2. Cold Steel Two-Handed Great Sword
Rule one of any gun fight is “Bring enough gun,” but Jason’s near-invincibility might make optimal shot placement with the Chipmunk or any other firearm a no-go. Well, if Jason’s a blade guy, then let’s extrapolate that principle to the edged-weapon world and arm up with the Two-Handed Great Sword from Cold Steel. This sucker ain’t foolin’ around. With a nearly 40-inch blade made from high-quality carbon steel and weighing in at almost 7 pounds, this puts to shame any rusty, old lake machete carried by some tart in a mask. Plus, the Cold Steel blade is American-made. Jason doesn’t like guns, lives in a lake and fights human developments like some bleeding-heart environmentalist. I’d put money down that he’s carrying some cheap Chinese-made machete. Checkmate, loser.
3. Blade Runner Anti-Slash Scarf
Technology has evolved quite a bit since 1980. We’ve got bulletproof clothes, bulletproof backpacks...and this fashionable little number from Blade Runner. See, these clever fellas incorporated a material called Dyneema into a regular-looking scarf designed to ward off Saul Hudson. (Wait, no, that doesn’t sound right...)

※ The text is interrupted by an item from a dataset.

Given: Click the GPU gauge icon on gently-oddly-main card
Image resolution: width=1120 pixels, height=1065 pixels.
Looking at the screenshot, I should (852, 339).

All right, I just checked the owner’s manual. What it actually does is prevent sharp blades from slicing through the fabric, so you can actually capture a blade with your neck wear! I’m waiting to hear back from Guns & Roses on whether or not their lead guitarist is officially triggered by this. Oh, and it might help against Jason or whatever.
4. Camillus M12 Bayonet
I’m pretty sure this thing is banned by the Geneva Convention, so I got one. See? Try being anything other than an American and say that sentence. Sweet, sweet freedom.
All right, it’s confession time. I didn’t watch all of the Friday the 13th movies before embarking on this article, but I’m pretty sure subjecting an employee to that much suck for any period of time constitutes a violation of HR regulations. But the Friday the 13th Wiki says something about Jason being killed or at least maimed with some kind of knife. In the immortal words of another 1980s movie icon, “That’s not a knife. THAT’s a knife!”
5. Archie McPhee & Co. Horse Head Mask
You wanna play the mask game, Jay Jay? I can play the mask game. See, Jason thinks he’s being all mysterious and terrifying with a hockey mask, but he’s such a try-hard. You know who wears hockey masks? Fat Canadian kids with overbearing mothers. Wow, I’m trembling in my Birkenstocks. The real terror comes when you’re staring down the cold, soulless eyes of one of these horse masks as its wearer whips out any of the above EDC items. Ch-ch-ch-ch-ha-ha-ha, indeed.